[Given instruction] Count how many of the lines below contain the word "item" with matching case, and give only that number.
== Working data
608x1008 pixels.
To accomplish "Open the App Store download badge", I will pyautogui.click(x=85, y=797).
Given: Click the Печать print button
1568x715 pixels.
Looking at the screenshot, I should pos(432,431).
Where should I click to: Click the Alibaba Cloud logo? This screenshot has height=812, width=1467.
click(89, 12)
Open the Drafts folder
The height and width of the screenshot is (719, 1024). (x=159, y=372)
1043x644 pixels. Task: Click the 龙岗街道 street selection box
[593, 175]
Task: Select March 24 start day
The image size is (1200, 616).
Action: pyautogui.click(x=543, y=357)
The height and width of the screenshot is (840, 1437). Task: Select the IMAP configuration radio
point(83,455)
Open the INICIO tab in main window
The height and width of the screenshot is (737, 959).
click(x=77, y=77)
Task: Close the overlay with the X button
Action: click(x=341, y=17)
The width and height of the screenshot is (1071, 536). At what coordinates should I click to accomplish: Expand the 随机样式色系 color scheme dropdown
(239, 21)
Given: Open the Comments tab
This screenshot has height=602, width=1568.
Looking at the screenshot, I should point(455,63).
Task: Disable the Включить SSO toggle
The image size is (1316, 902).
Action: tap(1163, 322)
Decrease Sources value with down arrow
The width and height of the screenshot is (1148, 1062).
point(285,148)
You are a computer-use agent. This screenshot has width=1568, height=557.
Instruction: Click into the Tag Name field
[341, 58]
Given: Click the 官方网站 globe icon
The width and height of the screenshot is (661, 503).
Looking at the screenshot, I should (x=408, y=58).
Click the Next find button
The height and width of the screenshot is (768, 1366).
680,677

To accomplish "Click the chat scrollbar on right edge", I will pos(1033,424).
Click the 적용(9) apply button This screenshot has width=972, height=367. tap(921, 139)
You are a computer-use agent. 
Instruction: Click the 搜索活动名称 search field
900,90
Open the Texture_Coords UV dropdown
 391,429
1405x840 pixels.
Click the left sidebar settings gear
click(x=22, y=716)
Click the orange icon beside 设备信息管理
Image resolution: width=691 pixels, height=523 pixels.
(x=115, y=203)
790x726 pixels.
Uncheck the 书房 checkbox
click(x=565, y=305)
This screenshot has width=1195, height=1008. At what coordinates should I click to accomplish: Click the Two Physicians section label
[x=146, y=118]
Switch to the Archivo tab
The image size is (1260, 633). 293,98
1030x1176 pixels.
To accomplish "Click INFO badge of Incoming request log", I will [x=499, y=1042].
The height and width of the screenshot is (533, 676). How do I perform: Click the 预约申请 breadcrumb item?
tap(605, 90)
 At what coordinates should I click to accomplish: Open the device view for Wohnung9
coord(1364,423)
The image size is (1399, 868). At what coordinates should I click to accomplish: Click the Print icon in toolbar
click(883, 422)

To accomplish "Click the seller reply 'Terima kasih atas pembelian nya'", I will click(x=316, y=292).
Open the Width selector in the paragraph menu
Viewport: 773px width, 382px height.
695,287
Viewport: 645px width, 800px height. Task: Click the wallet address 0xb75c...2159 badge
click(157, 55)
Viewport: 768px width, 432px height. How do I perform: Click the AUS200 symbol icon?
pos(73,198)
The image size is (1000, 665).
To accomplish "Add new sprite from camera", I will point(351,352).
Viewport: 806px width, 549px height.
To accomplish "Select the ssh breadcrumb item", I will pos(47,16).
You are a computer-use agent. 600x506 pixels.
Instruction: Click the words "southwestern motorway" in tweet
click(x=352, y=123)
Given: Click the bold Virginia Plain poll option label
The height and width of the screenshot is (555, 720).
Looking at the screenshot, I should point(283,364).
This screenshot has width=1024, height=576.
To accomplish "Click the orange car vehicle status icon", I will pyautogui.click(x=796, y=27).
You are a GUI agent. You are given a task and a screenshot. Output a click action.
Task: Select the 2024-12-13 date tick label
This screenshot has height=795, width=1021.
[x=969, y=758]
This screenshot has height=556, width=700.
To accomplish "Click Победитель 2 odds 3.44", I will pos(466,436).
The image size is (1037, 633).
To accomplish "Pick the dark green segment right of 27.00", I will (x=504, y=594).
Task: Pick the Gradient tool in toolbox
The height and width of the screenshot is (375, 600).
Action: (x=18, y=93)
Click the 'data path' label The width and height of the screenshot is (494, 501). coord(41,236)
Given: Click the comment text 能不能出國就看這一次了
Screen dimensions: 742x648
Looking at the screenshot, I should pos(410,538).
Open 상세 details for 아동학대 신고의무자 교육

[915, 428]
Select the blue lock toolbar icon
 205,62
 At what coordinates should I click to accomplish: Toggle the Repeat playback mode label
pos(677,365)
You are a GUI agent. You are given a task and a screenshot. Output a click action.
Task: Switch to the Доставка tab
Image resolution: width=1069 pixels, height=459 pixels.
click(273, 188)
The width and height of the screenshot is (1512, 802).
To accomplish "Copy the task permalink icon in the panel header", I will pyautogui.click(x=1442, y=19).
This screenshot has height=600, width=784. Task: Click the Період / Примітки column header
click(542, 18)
====
[Worked answer] 2